No podemos estar seguros de las razones que había detrás de aquella genial invención de Valeriano Pérez, pero yo me he permitido desarrollar una teoría. Pienso que quiso crear algo nuevo, distinto, diferente a todo lo conocido hasta el momento en las relaciones entre las personas. Quiso crear una dimensión única, duradera... eterna. Una relación que fuese capaz de vencer al tiempo, a las dificultades, a los intereses, a los convencionalismos. Que pudiera superar los obstáculos más complicados. Incluso las traiciones y los ataques directos.
Es muy probable que lo consiguiese. De hecho, el documento reconoce que todo lo que rodeó aquella noche desapareció. Todo menos una cosa. Una cosa que durará siempre, que no tiene fin.

Muchas gracias, Valeriano. Sin ti ni la publicidad ni la vida serían lo mismo.

martes, 7 de junio de 2011

Cincuenta

Parece un número, pero las apariencias pueden engañar.

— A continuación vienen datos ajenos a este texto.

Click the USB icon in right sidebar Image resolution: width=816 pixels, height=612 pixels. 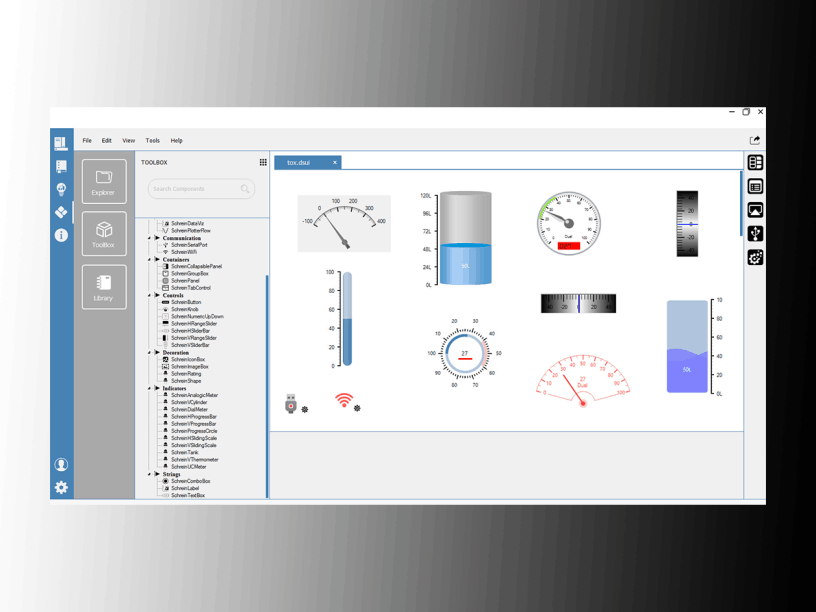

También lo parece el siete, si a eso vamos, cuando de todos es bien sabido que no es un guarismo, sino un roto en la tela del alma.
Algo parecido le pasa al cincuenta, pero no se repite cada año, descosiendo ilusiones y sentimientos.
Poco es un siglo... pero mucho es medio/para gastarlo en un dolor maldito,/revuelto entre mil tardes y suspiros, dice el famoso poema. Pero ya nadie hace caso a la poesía. La prosa es la que manda en la vida. La prosa del dinero, la de la venganza, la de la desidia, la de la cobardía y la de la vulgaridad. Los poemas no son más que lágrimas con forma de versos.

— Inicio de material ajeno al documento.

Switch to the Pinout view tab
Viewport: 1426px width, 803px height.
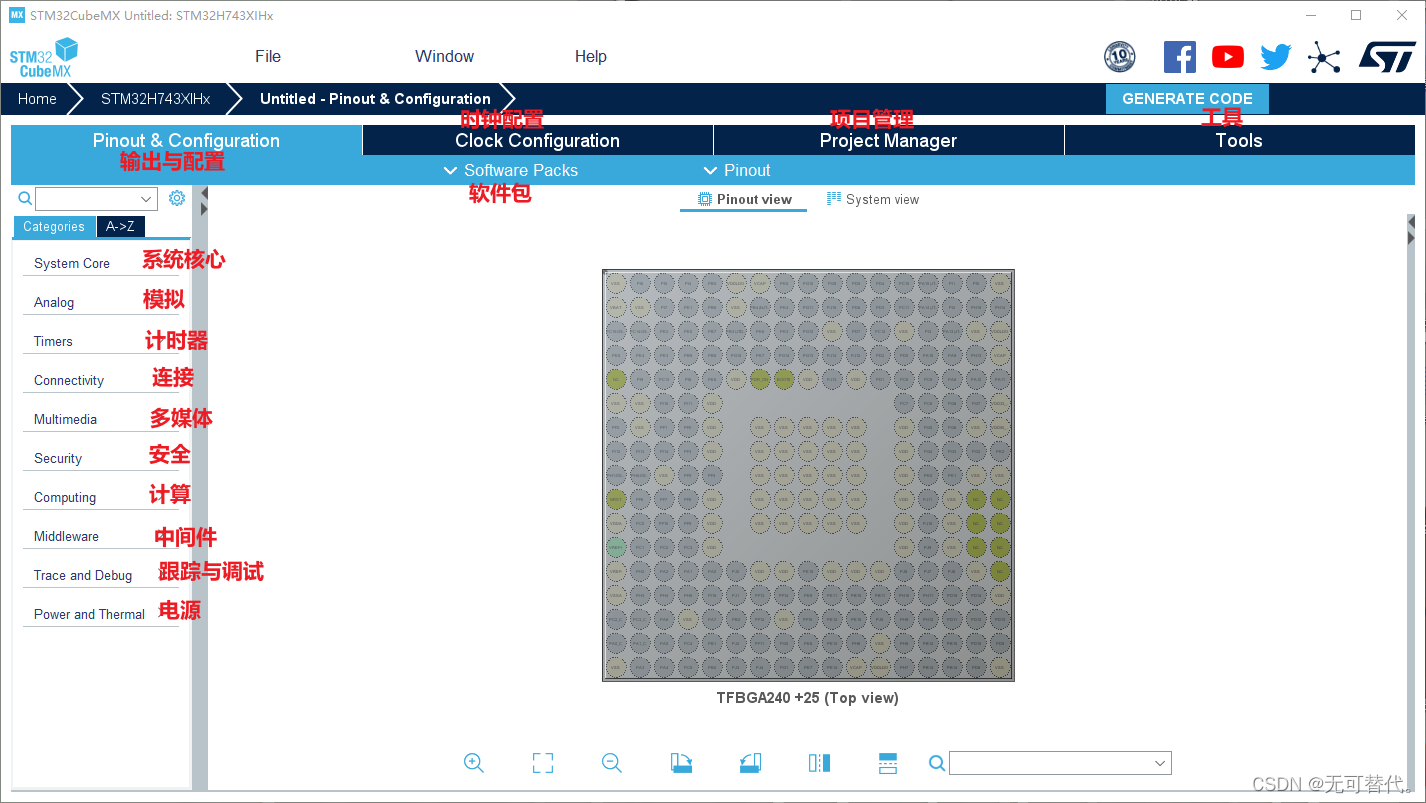[x=743, y=199]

Y, sin embargo, la felicidad se esconde detrás de esos errores que tuvieron vocación de sonetos, de endecasílabos o, al menos, de pobres poemas de amor, como el que escribió Serrat sobre la arena cuando le olvidó el sol.

Si diciembre es frío, helado es junio, canta otro de sus versos, enredado entre nostalgias y recuerdos. Quien lo escribió no buscaba más que la paz, aunque de la lectura de tantas estrofas y relatos pudiera desprenderse otra cosa. Viendo como se van volando esas cincuenta aves, no parece que la solución sea cerrar los ojos. Seguirán volando. Diez, veinte, treinta más... ¿y qué habremos conseguido con no mirar hacia la verdad? Sólo que se vayan. Que no vuelvan. Como ya se han ido unas cuantas. Son golondrinas que no volverán.

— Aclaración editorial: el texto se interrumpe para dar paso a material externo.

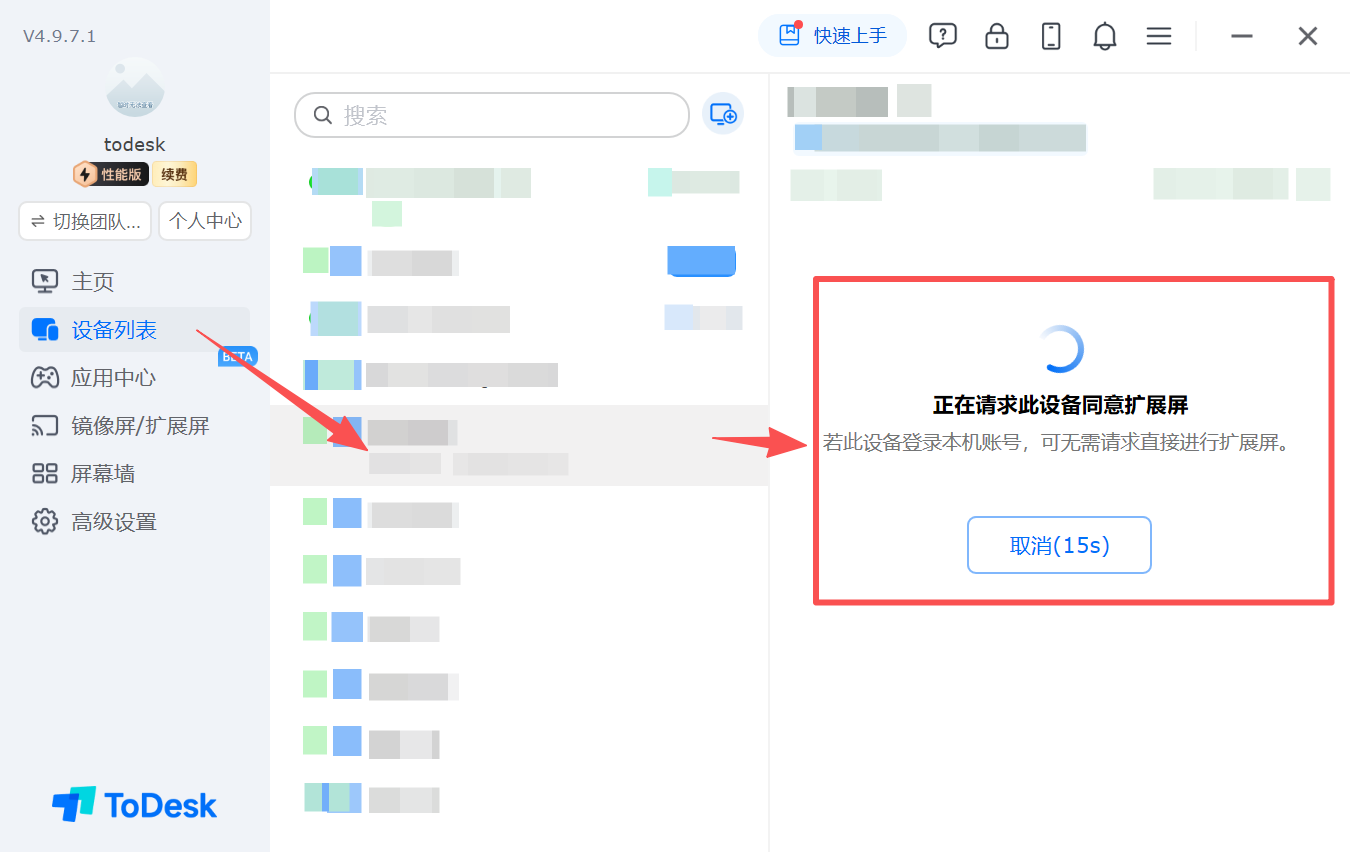Click the 性能版 performance badge

pyautogui.click(x=111, y=175)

Y me da igual que sea la Rima LII o la Rima L, porque las dos vienen a ser parte de lo mismo.
No es un día para reproches. Es un día para el recuerdo de lo bueno y el olvido de lo malo (¿hubo algo malo?). ¡Cincuenta veces cincuenta!, dijo quien nunca tuvo prisa ni miedo al tiempo. Pero el que uno no tenga prisa no justifica que quien sí la tiene, aunque finja no tenerla, siga esperando. Los paréntesis bisiestos no sirven más que para arrepentirse de ellos. El tiempo pasa y no resuelve las dudas. Lo mejor para resolverlas es la palabra. A veces, un gracias o un perdón son soluciones muy sencillas que nunca se nos ocurren, porque nos empeñamos en pensar en cosas muy raras y en imaginarnos que el otro va a hacer algo que nunca tuvo intención de hacer.
A mí no me importa decir perdón, en vez de cincuenta, pero me gustaría oír un gracias sincero y el sonido de fondo de la máquina del tiempo. No lo había dicho, pero es uno de mis mejores inventos. Consiste en volver al punto de partida sin esfuerzo. Funciona con un mecanismo muy simple: pulsando en ese botón que todos tenemos dentro del pecho. Al ponerse en marcha, se eliminan las toxinas del espíritu, a través del tubo de escape del sentido común, y se vuelve a escuchar el característico tic-tac que parecía olvidado por culpa de tanta bobada y tanta influencia externa.

Cincuenta. Una palabra que nos hace comprender que los cementerios están llenos de tozudas equivocaciones, de altivos orgullos que nunca quisieron aceptar un perdón ni decir un gracias. Llenos de poetas, delfines y dragones que siguen dormidos en la siesta de unos versos que ya no quieren recitar por empeñarse en mantener una dignidad indigna que nos mantiene engañados tras el telón de un drama que creemos fundamental para el mundo pero que, en realidad, sólo importa a dos personas.

La Rima XXX nos atormenta. Que no se salga con la suya. Insisto: cincuenta... perdón... gracias.